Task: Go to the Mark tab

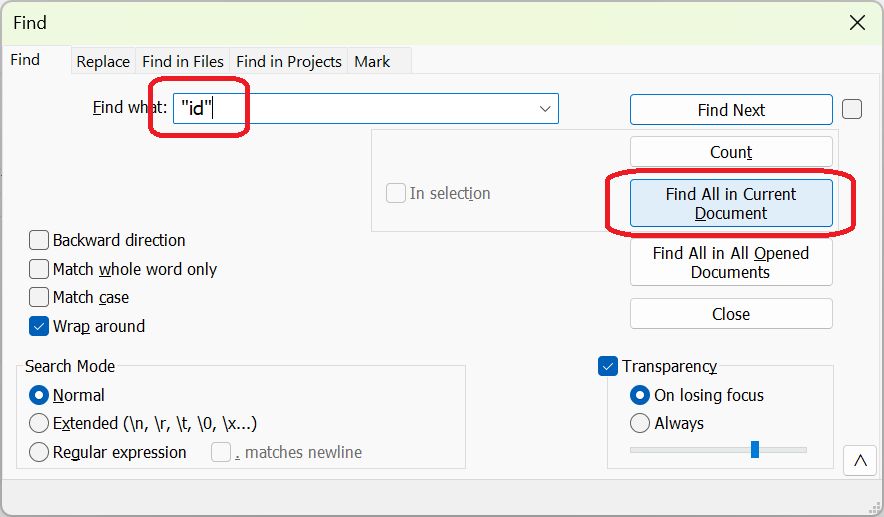Action: point(372,61)
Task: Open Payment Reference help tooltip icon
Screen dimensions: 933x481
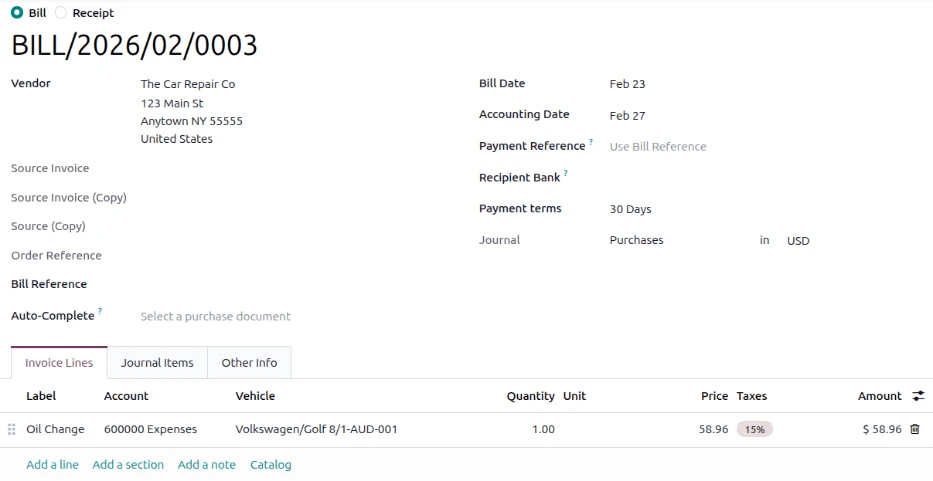Action: (591, 142)
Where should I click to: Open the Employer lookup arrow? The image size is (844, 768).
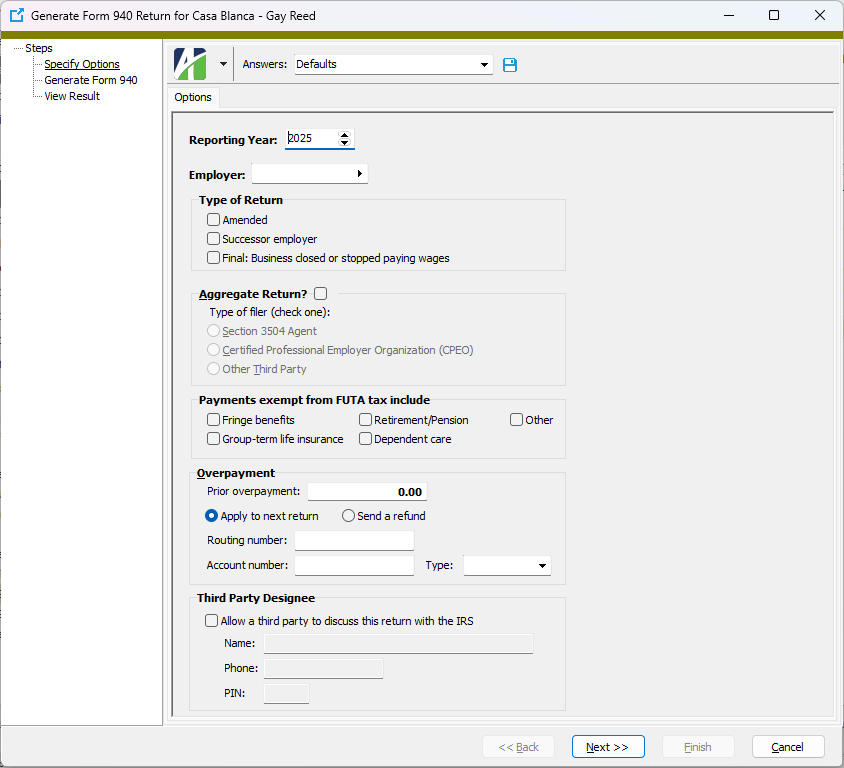(359, 174)
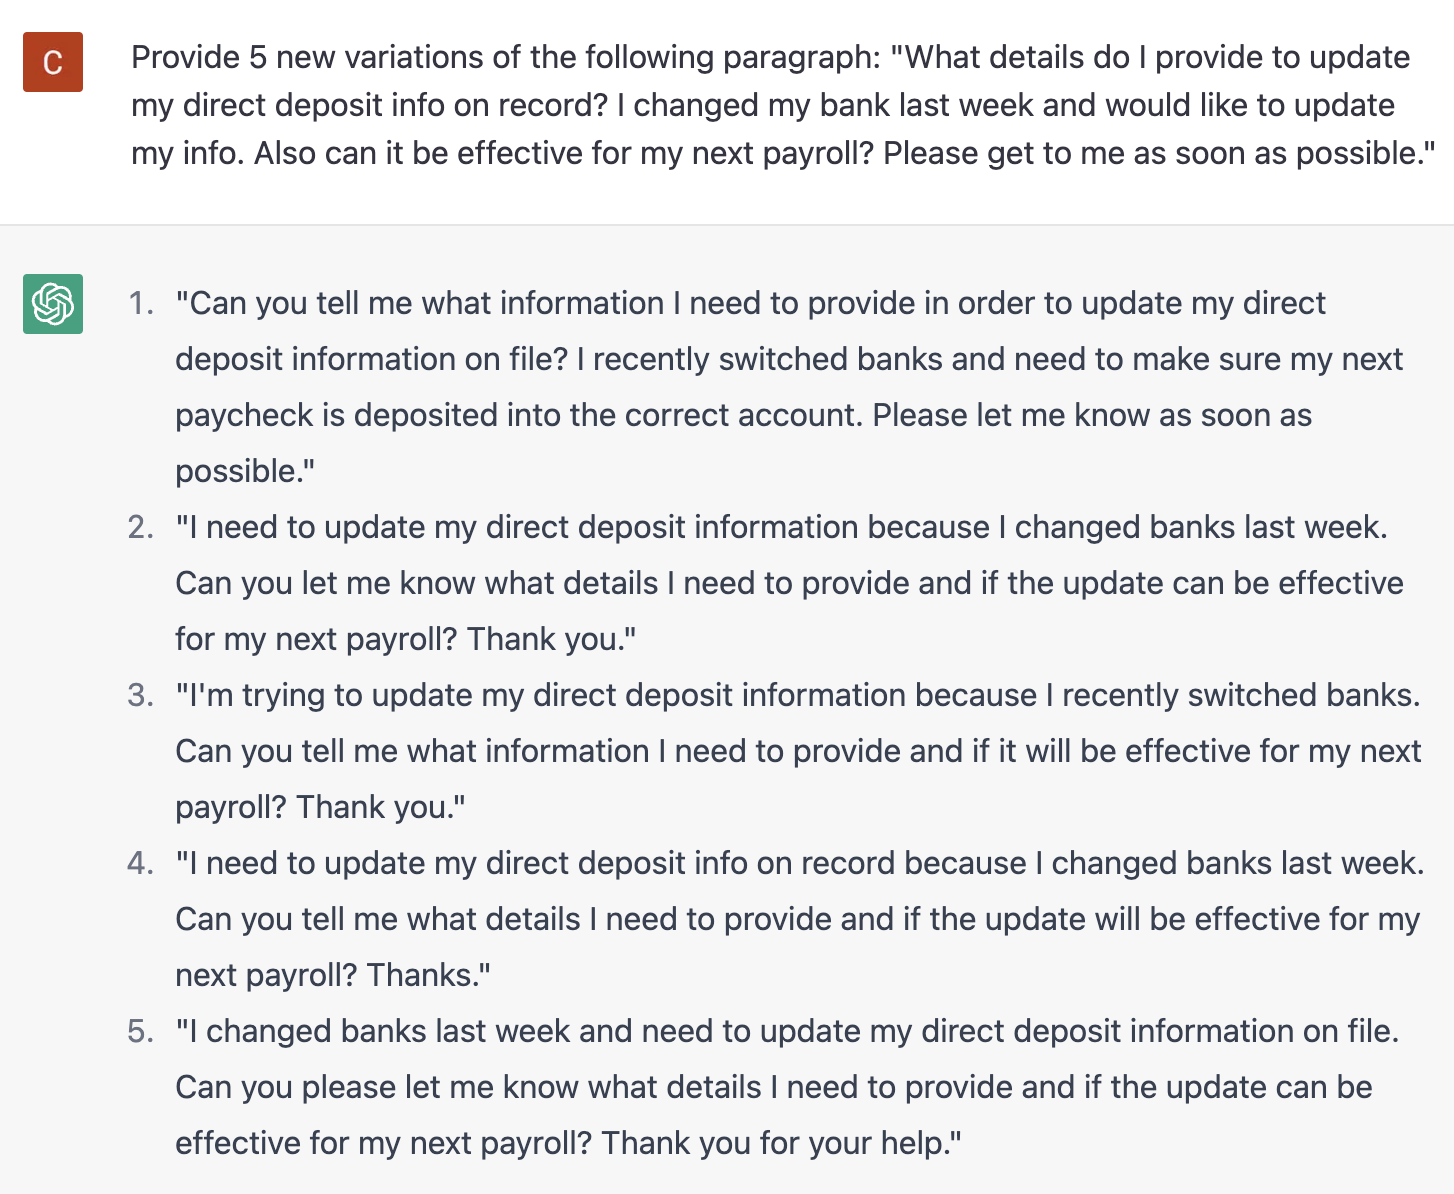Click the fifth variation starting "I changed banks"
Image resolution: width=1454 pixels, height=1194 pixels.
(787, 1087)
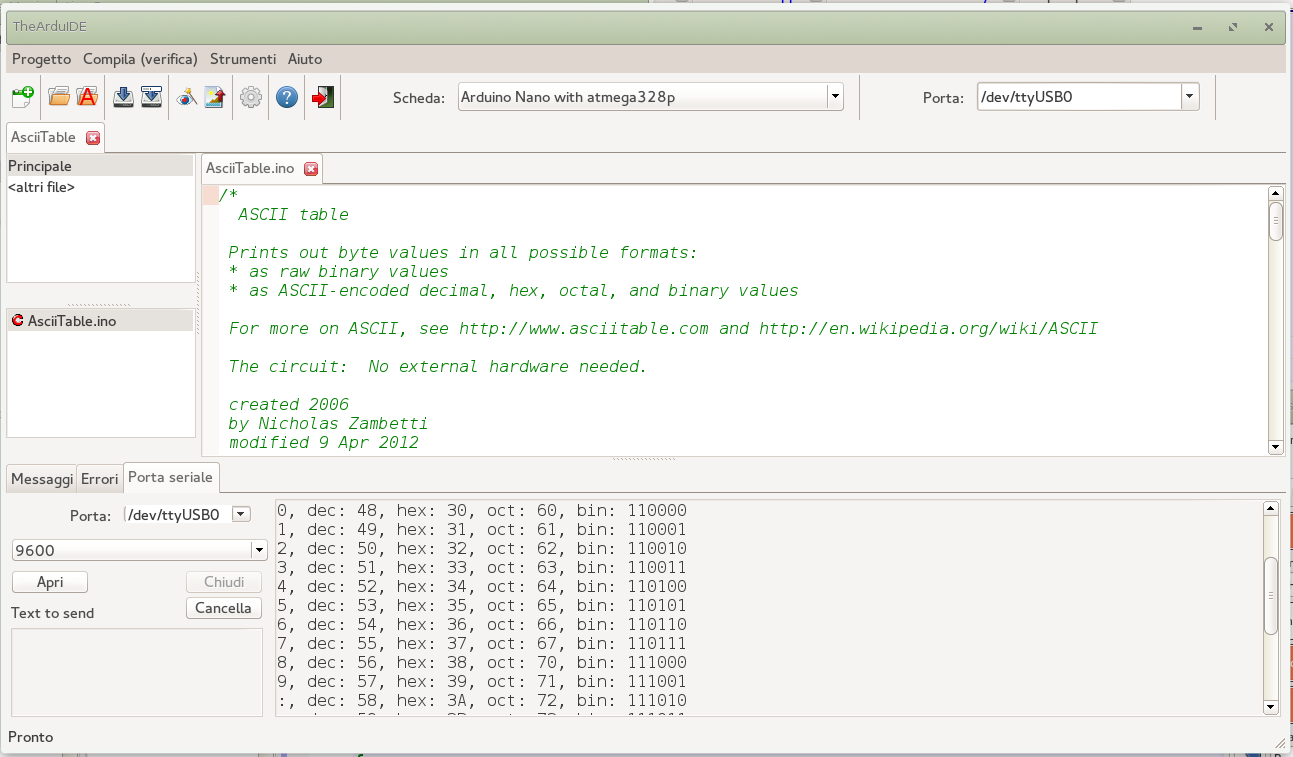This screenshot has width=1293, height=757.
Task: Click the open folder icon in toolbar
Action: (x=59, y=97)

##############################

Exercise instructions
Could you replace "lookup" with "search" in the items from the line with "Task: Open Payment" through the end of the items, leaving everything else unchanged and the pictures out?

Solved problem
Task: Open Payment Reference help tooltip icon
Screen dimensions: 933x481
Action: (591, 142)
Where should I click to: Open the Employer search arrow? The image size is (844, 768).
(359, 174)
Click the fifth variation starting "I changed banks"
Image resolution: width=1454 pixels, height=1194 pixels.
(787, 1087)
This screenshot has width=1293, height=757.
Task: Click the open folder icon in toolbar
Action: (x=59, y=97)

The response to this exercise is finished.